Friday 12 October 2012

Is a fine tax deductible?

McLaren – the British Formula One motor racing team - has successfully argued that a £34m fine it had to pay for cheating is tax deductible.
The shock ruling was made by Judge Charles Hellier at the First Tier Tribunal Tax Chamber and centred on an episode in 2007 when McLaren was ordered by the sport’s ruling body, the Federation Internationale de L’Automobile (FIA) to pay £32m and “suffer a reduction in its gross income of some £34m”.
The punishment was imposed because “it had possessed and in some way used proprietary information belonging to Ferrari, and had thereby breached the rules of the FIA’s International Sporting Code to which McLaren was contractually bound”.
Speaking on BBC Radio 4’s Today programme, its sports correspondent Gordon Farquhar said the incident had been dubbed “Spygate” when industrial espionage swept through the world of F1.

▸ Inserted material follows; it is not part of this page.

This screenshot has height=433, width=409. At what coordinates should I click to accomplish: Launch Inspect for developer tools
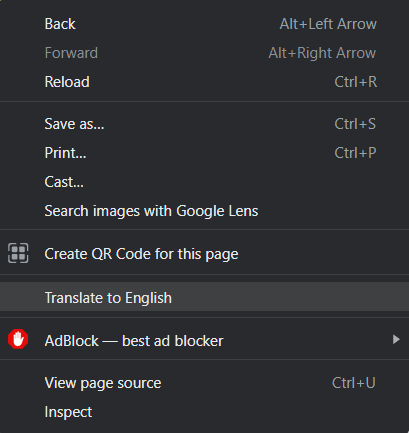tap(204, 412)
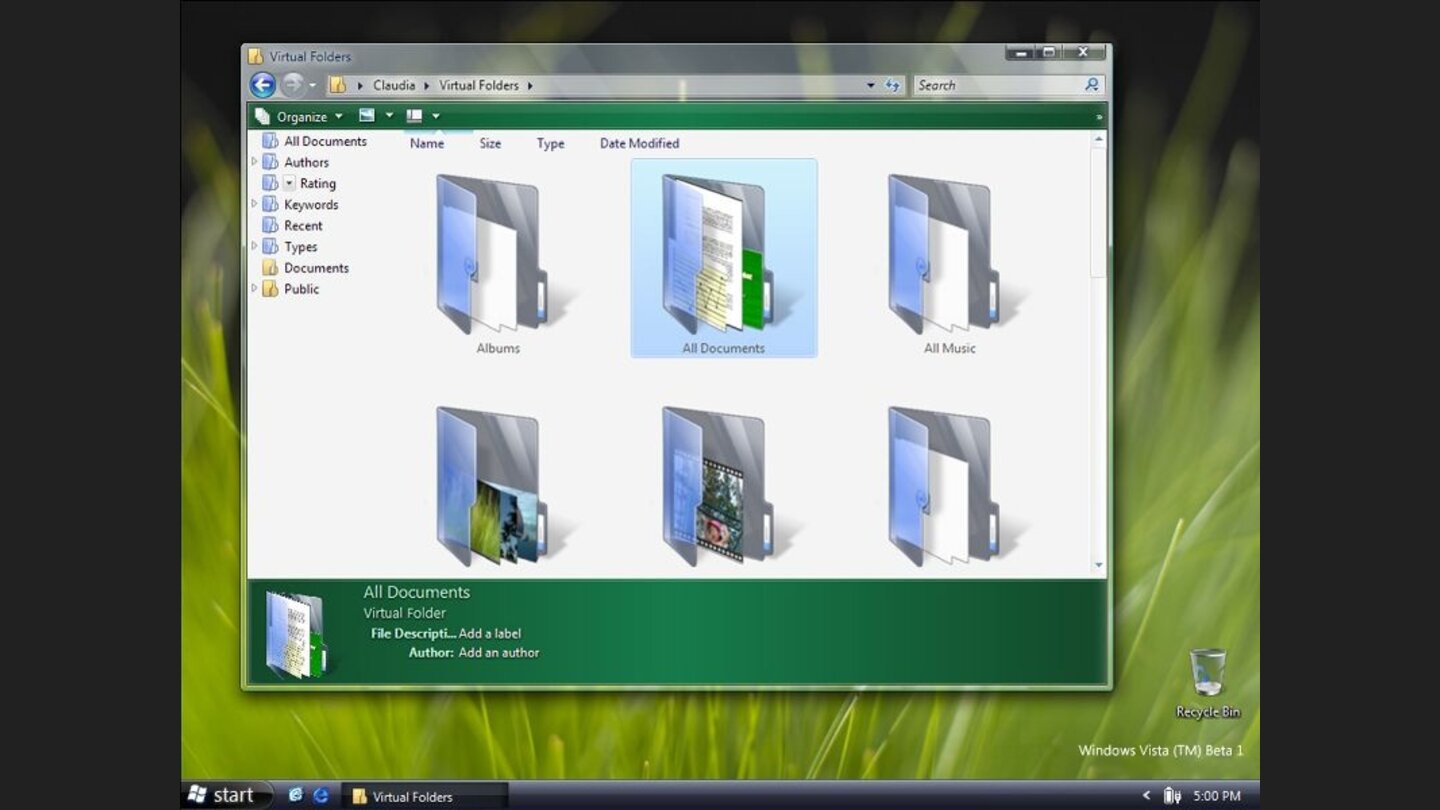This screenshot has width=1440, height=810.
Task: Click the Views icon on the toolbar
Action: pos(366,116)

He said a whistle-blower working at a photocopying company had been asked to copy an 800 page document belonging to Ferrari at the behest of someone from McLaren. He duly tipped off the Italian team, which set in train a series of events that “led to resignations, fines and dented reputations”.
Details of the technical designs and the workings of Ferarri’s 2007 cars were then passed onto a McLaren engineer, said Farquhar. McLaren initially said it was just one individual working alone, and none of the information was used to gain a competitive advantage. However, it later emerged that “knowledge of the information was far more widely spread and the sport’s governing body took a pretty dim view and decided to make an example of the team and hit them with a fine”.
Farquhar said McLaren was then slapped with a fine and had points withdraw from a constructor’s championship they had won that year. He added that during that period there were allegations that Renault had been taking secrets from McLaren, and there was an impression that this sort of thing was quite widespread – this overt case.
Julian Hedley, a partner of Saffrey Champness, said:
‘The tribunal decided it was a business expense on the basis that it was not a statutory fine for breaking the law, but was a penalty incurred under the rules governing McLarens participation in F1.’
‘You had to look at it as was it a tax deductible expense i.e. was it wholly and exclusively incurred for the purposes of the trade, or was it a loss that was connected with, or arose out of, the trade?’
‘HMRC argued that the definition of trade surely can’t encompass an act which is an infringement of the civil law rights of another person. What was decided by Judge Hillier was that if you look at the trade, the only reason McLaren was fined was because they had signed up to the Concorde agreement, which allowed them to participate in F1, and therefore it was a fine related to that trade.’
A spokesman for HMRC, said:
‘HMRC is currently considering the decision which concerns whether a fine issued to the company is a deductible expense, and will decide whether to appeal in due course.’